Pocieszający koniec kolejnego czarnego tygodnia na warszawskiej giełdzie. Indeks WIG20 zakończył piątek wzrostem o 0,17 procent. Mimo to od poniedziałku stracił 3 procent, to już siódmy z kolei tydzień strat na naszym parkiecie.

To niewielkie, ale jednak, odbicie na koniec dnia zawdzięczamy kilku dobrym wiadomościom. Lekki optymizm wprowadził między innymi największy bank w Stanach Zjednoczonych. Bank of America ogłosił, że chce zbudować w Warszawie centralę na naszą część Europy. A to pokazuje, że jednak zagranica wierzy w naszą gospodarkę.

Zwłaszcza, że zachodnia Europa jest w coraz gorszej kondycji. Głównie banki. Dziś doszło nawet do tego, że amerykańska firma Apple, czyli producent iPhonów i iPadów, zrównała się wartością z całym europejskim sektorem bankowym.

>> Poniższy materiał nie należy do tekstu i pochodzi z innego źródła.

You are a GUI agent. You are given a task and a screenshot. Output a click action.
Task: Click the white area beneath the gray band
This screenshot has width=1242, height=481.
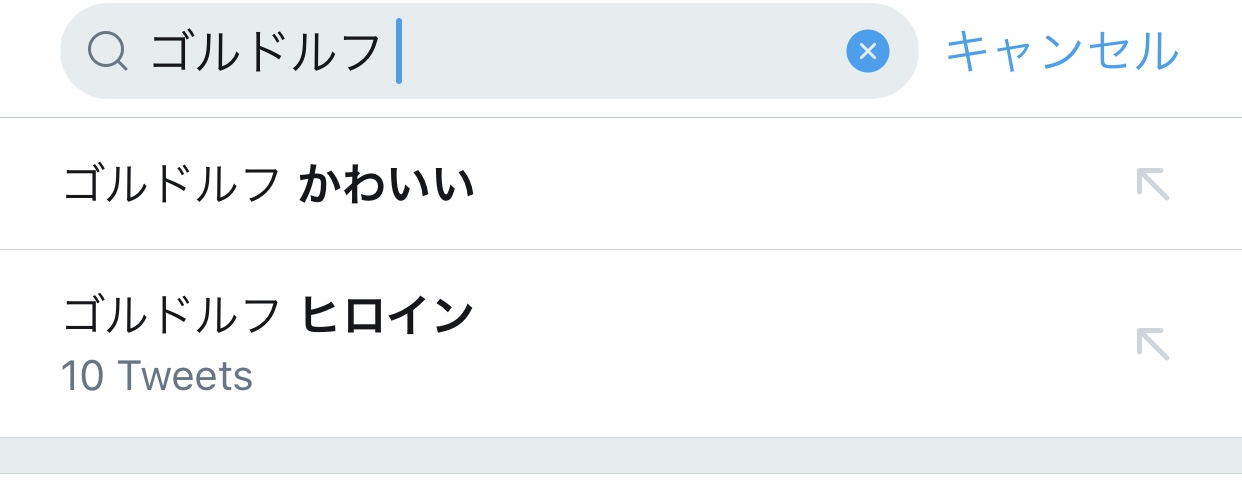620,477
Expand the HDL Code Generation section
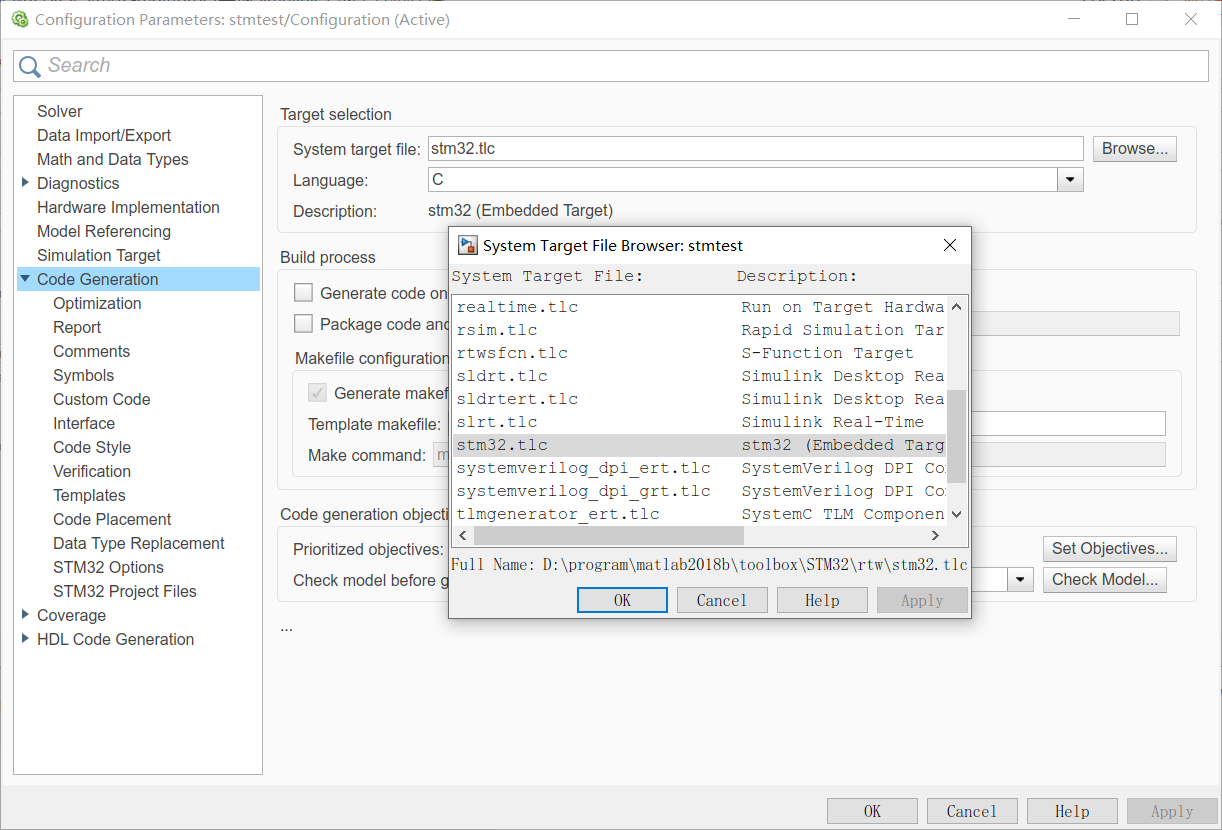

Kolejna optymistyczna wiadomość: pojawiła się szansa na obniżenie kursu franka szwajcarskiego, który po 18 kosztował 3,70 groszy. Władze Szwajcarii ogłosiły bowiem, że rozważają wprowadzenie ekstra podatku dla inwestorów, którzy kupują franka. Ma to ich odstraszyć od inwestowania w tę walutę i obniżyć jej kurs.